EXERCISE INSTRUCTIONS: The listing below is to be written out word for word, minus its images.

PROVIDED DATA:
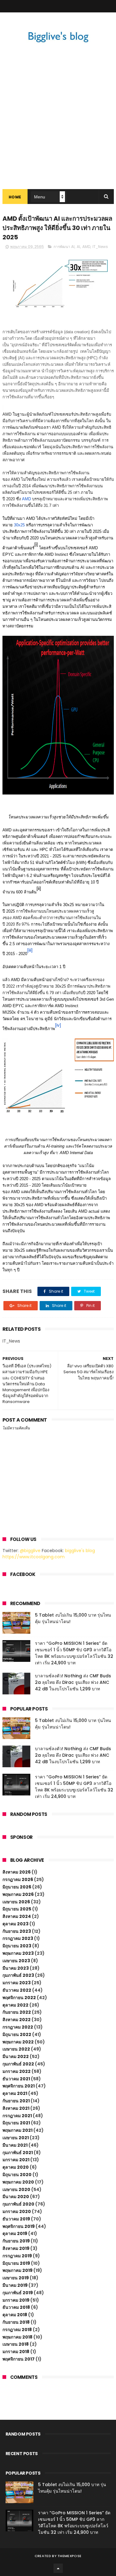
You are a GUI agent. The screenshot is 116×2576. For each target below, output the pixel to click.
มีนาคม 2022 (15, 2056)
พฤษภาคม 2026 (18, 1894)
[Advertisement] (58, 128)
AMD (86, 246)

ANSWER TO THIS TASK:
You are a GUI agent. The screenshot is 116×2576. For each target below, output the pixel to click.
มีนาคม 2022 (15, 2056)
พฤษภาคม 2026 (18, 1894)
[Advertisement] (58, 128)
AMD (86, 246)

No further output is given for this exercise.